ROOT version: 6.32.10
Dear experts,
I am writing a function that processes a RDataFrame by category, performs some filtering, and saves the output in a new root file. To put some context, my root file contains duplicates of a same physical event, and the goal is to treat each duplicate “chunks” to select the appropriate candidate for the event.
The goal would be to replicate the functionality of pandas
’s groupby()
.
To be very explicit, I would like to iterate over the uniques EVENTNUMBER of my file, take all of the events sharing the same EVENTNUMBER, then keep only the event with the highest value of a column (or discard the events altogether if the value is not high enough)
This operation seems quite easy and is achievable in just a couple of lines in pandas/with most python librairies, however RDataFrame
seems a bit less flexible on this, or I am not finding the right strategy.
I would appreciate greatly some help.
Here is a code snippet to generate a dummy dataframe:
#include <vector>
#include <iostream>
#include <random>
int test() {
// Number of events
const int n_events = 100;
std::vector<int> event_numbers;
std::vector<double> values;
// Random number generator
std::random_device rd;
std::mt19937 gen(rd());
std::uniform_real_distribution<double> dis(0.0, 1.0);
// Generate event numbers with repetitions
for (int i = 0; i < n_events; ++i) {
event_numbers.push_back(i / 5); // Repeating event numbers every 5 rows
values.push_back(dis(gen));
}
// Create a ROOT DataFrame
ROOT::RDataFrame rdf(n_events);
auto df = rdf.Define("EVENTNUMBER", [event_numbers](ULong64_t i) { return event_numbers[i]; }, {"rdfentry_"})
.Define("VALUE", [values](ULong64_t i) { return values[i]; }, {"rdfentry_"});
// Display the first few rows
df.Display({"EVENTNUMBER", "VALUE"}, 15)->Print();
return 0;
}
The result of Display()
gives:
+-----+-------------+----------+
| Row | EVENTNUMBER | VALUE |
+-----+-------------+----------+
| 0 | 0 | 0.963746 |
+-----+-------------+----------+
| 1 | 0 | 0.812817 |
+-----+-------------+----------+
| 2 | 0 | 0.163468 |
+-----+-------------+----------+
| 3 | 0 | 0.221299 |
+-----+-------------+----------+
| 4 | 0 | 0.586073 |
+-----+-------------+----------+
| 5 | 1 | 0.886833 |
+-----+-------------+----------+
| 6 | 1 | 0.389196 |
+-----+-------------+----------+
| 7 | 1 | 0.415763 |
+-----+-------------+----------+
| 8 | 1 | 0.843191 |
+-----+-------------+----------+
| 9 | 1 | 0.690809 |
+-----+-------------+----------+
| 10 | 2 | 0.373107 |
+-----+-------------+----------+
| 11 | 2 | 0.019321 |
+-----+-------------+----------+
| 12 | 2 | 0.777981 |
+-----+-------------+----------+
| 13 | 2 | 0.087130 |
+-----+-------------+----------+
| 14 | 2 | 0.853490 |
+-----+-------------+----------+
And I would like to keep only the highest value for events sharing a same EVENTNUMBER, eg in this example row 0, 5, 14, etc…

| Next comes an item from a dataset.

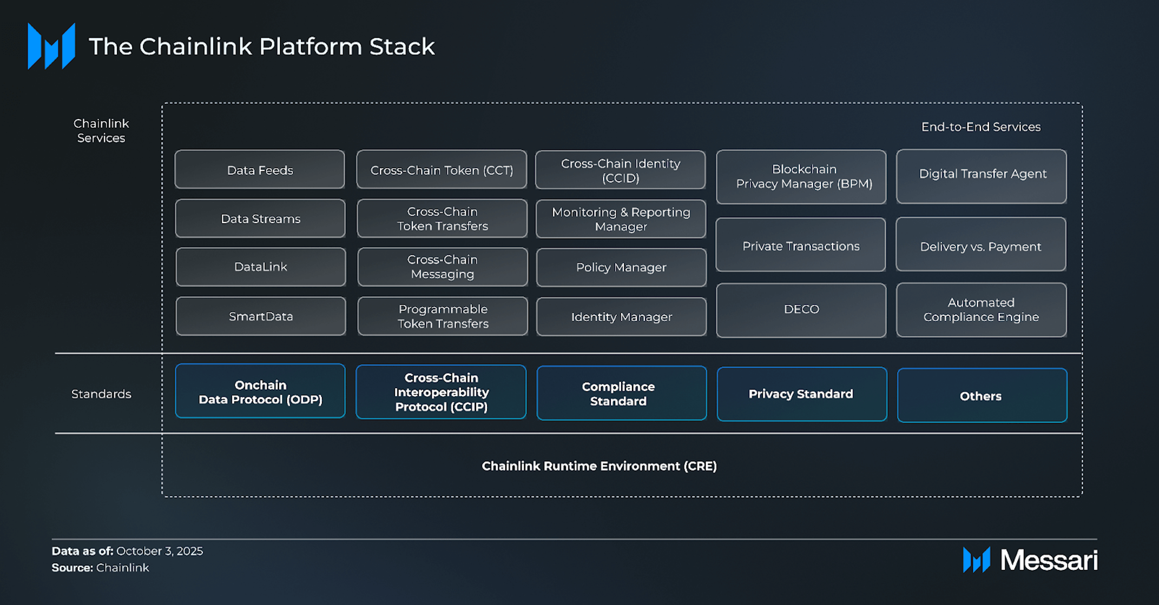This screenshot has height=605, width=1159.
Task: Click Cross-Chain Token (CCT) box
Action: coord(442,170)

If possible I would like to run multithreaded, so without the possibility to use rdfentry_
(the row number)
Up to now I have tried the following:
// Retrieve the event numbers
auto col_evtnum = df.Take<int>("EVENTNUMBER"); //std::vec<int>
// Convert the vector in an unordered set to get list of unique event numbers
std::unordered_set<int> evt_numbers(col_evtnum->begin(), col_evtnum->end());
// start looping over the event numbers
for ( auto EVTNUM : evt_numbers ) {
// group by duplicates with same EVENTNUMBER
std::string filter_evt_num = std::format("EVENTNUMBER == {}", EVTNUM);
auto df2 = df.Filter(filter_evt_num);
// Retrieve mva score among the candidates
auto max_val = df2.Max("VALUE").GetValue();
auto df3 = df2.Filter(
[&max_val](double val) {
if (val < 0.9) { return false; } // if below a threshold, discard everything
else { return val==max_val; } // else just keep the one with highest value
}, {"VALUE"}
);
}
The point is that I can manage to do what I want for each subset, but I can’t bring everything together in the same original dataframe. Thanks for helping me find a solution!